Stored data entries
━━━━━━━━

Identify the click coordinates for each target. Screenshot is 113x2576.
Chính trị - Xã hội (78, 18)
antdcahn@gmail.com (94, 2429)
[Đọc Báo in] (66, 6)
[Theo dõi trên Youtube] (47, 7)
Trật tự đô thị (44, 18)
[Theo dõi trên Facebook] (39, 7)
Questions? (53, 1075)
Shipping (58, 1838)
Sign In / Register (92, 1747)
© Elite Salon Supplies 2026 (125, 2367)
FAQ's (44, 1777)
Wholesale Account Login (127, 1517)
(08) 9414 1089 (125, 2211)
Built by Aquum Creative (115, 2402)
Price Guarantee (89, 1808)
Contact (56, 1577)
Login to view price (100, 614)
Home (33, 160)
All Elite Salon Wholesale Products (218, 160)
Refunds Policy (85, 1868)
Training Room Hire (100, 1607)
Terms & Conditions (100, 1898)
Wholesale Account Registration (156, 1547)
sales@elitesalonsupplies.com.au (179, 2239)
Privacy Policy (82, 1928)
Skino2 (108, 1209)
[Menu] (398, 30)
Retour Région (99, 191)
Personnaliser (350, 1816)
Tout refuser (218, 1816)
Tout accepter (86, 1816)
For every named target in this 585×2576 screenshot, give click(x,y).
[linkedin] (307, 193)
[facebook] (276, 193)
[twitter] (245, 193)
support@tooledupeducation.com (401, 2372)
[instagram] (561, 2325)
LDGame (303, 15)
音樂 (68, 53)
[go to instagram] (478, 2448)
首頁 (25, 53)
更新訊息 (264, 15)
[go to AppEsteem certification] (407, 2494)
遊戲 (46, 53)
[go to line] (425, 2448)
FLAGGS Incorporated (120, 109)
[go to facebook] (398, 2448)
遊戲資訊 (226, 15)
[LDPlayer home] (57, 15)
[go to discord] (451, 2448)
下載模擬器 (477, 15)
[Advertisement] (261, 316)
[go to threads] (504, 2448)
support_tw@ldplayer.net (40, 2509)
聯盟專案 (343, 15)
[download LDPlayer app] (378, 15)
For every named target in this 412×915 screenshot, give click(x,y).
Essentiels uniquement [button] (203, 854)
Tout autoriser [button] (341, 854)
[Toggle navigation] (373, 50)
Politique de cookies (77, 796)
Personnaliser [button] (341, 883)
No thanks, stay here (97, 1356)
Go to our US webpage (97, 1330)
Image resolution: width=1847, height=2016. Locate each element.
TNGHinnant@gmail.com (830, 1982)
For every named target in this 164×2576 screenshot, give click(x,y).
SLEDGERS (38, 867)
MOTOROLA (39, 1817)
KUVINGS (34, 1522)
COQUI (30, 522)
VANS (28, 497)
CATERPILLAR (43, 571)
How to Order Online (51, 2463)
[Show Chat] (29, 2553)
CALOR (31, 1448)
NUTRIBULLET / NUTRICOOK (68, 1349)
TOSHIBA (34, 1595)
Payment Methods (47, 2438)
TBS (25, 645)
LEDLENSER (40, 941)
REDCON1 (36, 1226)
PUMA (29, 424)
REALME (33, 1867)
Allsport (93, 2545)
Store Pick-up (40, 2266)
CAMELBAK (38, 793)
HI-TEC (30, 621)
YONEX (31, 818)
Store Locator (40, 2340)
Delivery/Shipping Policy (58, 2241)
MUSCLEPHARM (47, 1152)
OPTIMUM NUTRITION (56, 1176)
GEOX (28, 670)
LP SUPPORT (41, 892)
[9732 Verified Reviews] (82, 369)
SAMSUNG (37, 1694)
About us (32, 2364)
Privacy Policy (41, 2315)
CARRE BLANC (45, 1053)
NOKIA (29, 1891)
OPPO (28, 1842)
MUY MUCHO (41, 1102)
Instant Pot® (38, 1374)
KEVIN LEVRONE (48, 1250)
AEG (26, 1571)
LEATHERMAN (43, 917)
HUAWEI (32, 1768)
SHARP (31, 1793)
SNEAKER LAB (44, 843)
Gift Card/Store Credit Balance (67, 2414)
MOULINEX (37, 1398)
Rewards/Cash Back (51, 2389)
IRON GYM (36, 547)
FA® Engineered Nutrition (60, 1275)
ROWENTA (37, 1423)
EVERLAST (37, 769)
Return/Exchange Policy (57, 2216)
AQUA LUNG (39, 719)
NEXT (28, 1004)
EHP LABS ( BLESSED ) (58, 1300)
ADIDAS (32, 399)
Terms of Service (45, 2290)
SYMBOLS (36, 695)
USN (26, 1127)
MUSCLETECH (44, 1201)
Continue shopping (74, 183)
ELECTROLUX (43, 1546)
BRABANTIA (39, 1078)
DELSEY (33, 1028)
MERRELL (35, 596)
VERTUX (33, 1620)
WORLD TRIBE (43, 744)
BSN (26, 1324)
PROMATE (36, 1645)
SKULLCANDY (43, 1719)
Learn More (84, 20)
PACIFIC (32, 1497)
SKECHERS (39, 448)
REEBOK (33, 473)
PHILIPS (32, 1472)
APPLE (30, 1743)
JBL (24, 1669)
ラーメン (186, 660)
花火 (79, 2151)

━━━━━━━━

Print the entries once more, character for character.

§ Task result:
Identify the click coordinates for each target. Screenshot is 113x2576.
Chính trị - Xã hội (78, 18)
antdcahn@gmail.com (94, 2429)
[Đọc Báo in] (66, 6)
[Theo dõi trên Youtube] (47, 7)
Trật tự đô thị (44, 18)
[Theo dõi trên Facebook] (39, 7)
Questions? (53, 1075)
Shipping (58, 1838)
Sign In / Register (92, 1747)
© Elite Salon Supplies 2026 (125, 2367)
FAQ's (44, 1777)
Wholesale Account Login (127, 1517)
(08) 9414 1089 (125, 2211)
Built by Aquum Creative (115, 2402)
Price Guarantee (89, 1808)
Contact (56, 1577)
Login to view price (100, 614)
Home (33, 160)
All Elite Salon Wholesale Products (218, 160)
Refunds Policy (85, 1868)
Training Room Hire (100, 1607)
Terms & Conditions (100, 1898)
Wholesale Account Registration (156, 1547)
sales@elitesalonsupplies.com.au (179, 2239)
Privacy Policy (82, 1928)
Skino2 (108, 1209)
[Menu] (398, 30)
Retour Région (99, 191)
Personnaliser (350, 1816)
Tout refuser (218, 1816)
Tout accepter (86, 1816)
For every named target in this 585×2576 screenshot, give click(x,y).
[linkedin] (307, 193)
[facebook] (276, 193)
[twitter] (245, 193)
support@tooledupeducation.com (401, 2372)
[instagram] (561, 2325)
LDGame (303, 15)
音樂 (68, 53)
[go to instagram] (478, 2448)
首頁 (25, 53)
更新訊息 (264, 15)
[go to AppEsteem certification] (407, 2494)
遊戲 (46, 53)
[go to line] (425, 2448)
FLAGGS Incorporated (120, 109)
[go to facebook] (398, 2448)
遊戲資訊 (226, 15)
[LDPlayer home] (57, 15)
[go to discord] (451, 2448)
下載模擬器 (477, 15)
[Advertisement] (261, 316)
[go to threads] (504, 2448)
support_tw@ldplayer.net (40, 2509)
聯盟專案 (343, 15)
[download LDPlayer app] (378, 15)
For every named target in this 412×915 screenshot, give click(x,y).
Essentiels uniquement [button] (203, 854)
Tout autoriser [button] (341, 854)
[Toggle navigation] (373, 50)
Politique de cookies (77, 796)
Personnaliser [button] (341, 883)
No thanks, stay here (97, 1356)
Go to our US webpage (97, 1330)
Image resolution: width=1847, height=2016. Locate each element.
TNGHinnant@gmail.com (830, 1982)
For every named target in this 164×2576 screenshot, give click(x,y).
SLEDGERS (38, 867)
MOTOROLA (39, 1817)
KUVINGS (34, 1522)
COQUI (30, 522)
VANS (28, 497)
CATERPILLAR (43, 571)
How to Order Online (51, 2463)
[Show Chat] (29, 2553)
CALOR (31, 1448)
NUTRIBULLET / NUTRICOOK (68, 1349)
TOSHIBA (34, 1595)
Payment Methods (47, 2438)
TBS (25, 645)
LEDLENSER (40, 941)
REDCON1 (36, 1226)
PUMA (29, 424)
REALME (33, 1867)
Allsport (93, 2545)
Store Pick-up (40, 2266)
CAMELBAK (38, 793)
HI-TEC (30, 621)
YONEX (31, 818)
Store Locator (40, 2340)
Delivery/Shipping Policy (58, 2241)
MUSCLEPHARM (47, 1152)
OPTIMUM NUTRITION (56, 1176)
GEOX (28, 670)
LP SUPPORT (41, 892)
[9732 Verified Reviews] (82, 369)
SAMSUNG (37, 1694)
About us (32, 2364)
Privacy Policy (41, 2315)
CARRE BLANC (45, 1053)
NOKIA (29, 1891)
OPPO (28, 1842)
MUY MUCHO (41, 1102)
Instant Pot® (38, 1374)
KEVIN LEVRONE (48, 1250)
AEG (26, 1571)
LEATHERMAN (43, 917)
HUAWEI (32, 1768)
SHARP (31, 1793)
SNEAKER LAB (44, 843)
Gift Card/Store Credit Balance (67, 2414)
MOULINEX (37, 1398)
Rewards/Cash Back (51, 2389)
IRON GYM (36, 547)
FA® Engineered Nutrition (60, 1275)
ROWENTA (37, 1423)
EVERLAST (37, 769)
Return/Exchange Policy (57, 2216)
AQUA LUNG (39, 719)
NEXT (28, 1004)
EHP LABS ( BLESSED ) (58, 1300)
ADIDAS (32, 399)
Terms of Service (45, 2290)
SYMBOLS (36, 695)
USN (26, 1127)
MUSCLETECH (44, 1201)
Continue shopping (74, 183)
ELECTROLUX (43, 1546)
BRABANTIA (39, 1078)
DELSEY (33, 1028)
MERRELL (35, 596)
VERTUX (33, 1620)
WORLD TRIBE (43, 744)
BSN (26, 1324)
PROMATE (36, 1645)
SKULLCANDY (43, 1719)
Learn More (84, 20)
PACIFIC (32, 1497)
SKECHERS (39, 448)
REEBOK (33, 473)
PHILIPS (32, 1472)
APPLE (30, 1743)
JBL (24, 1669)
ラーメン (186, 660)
花火 (79, 2151)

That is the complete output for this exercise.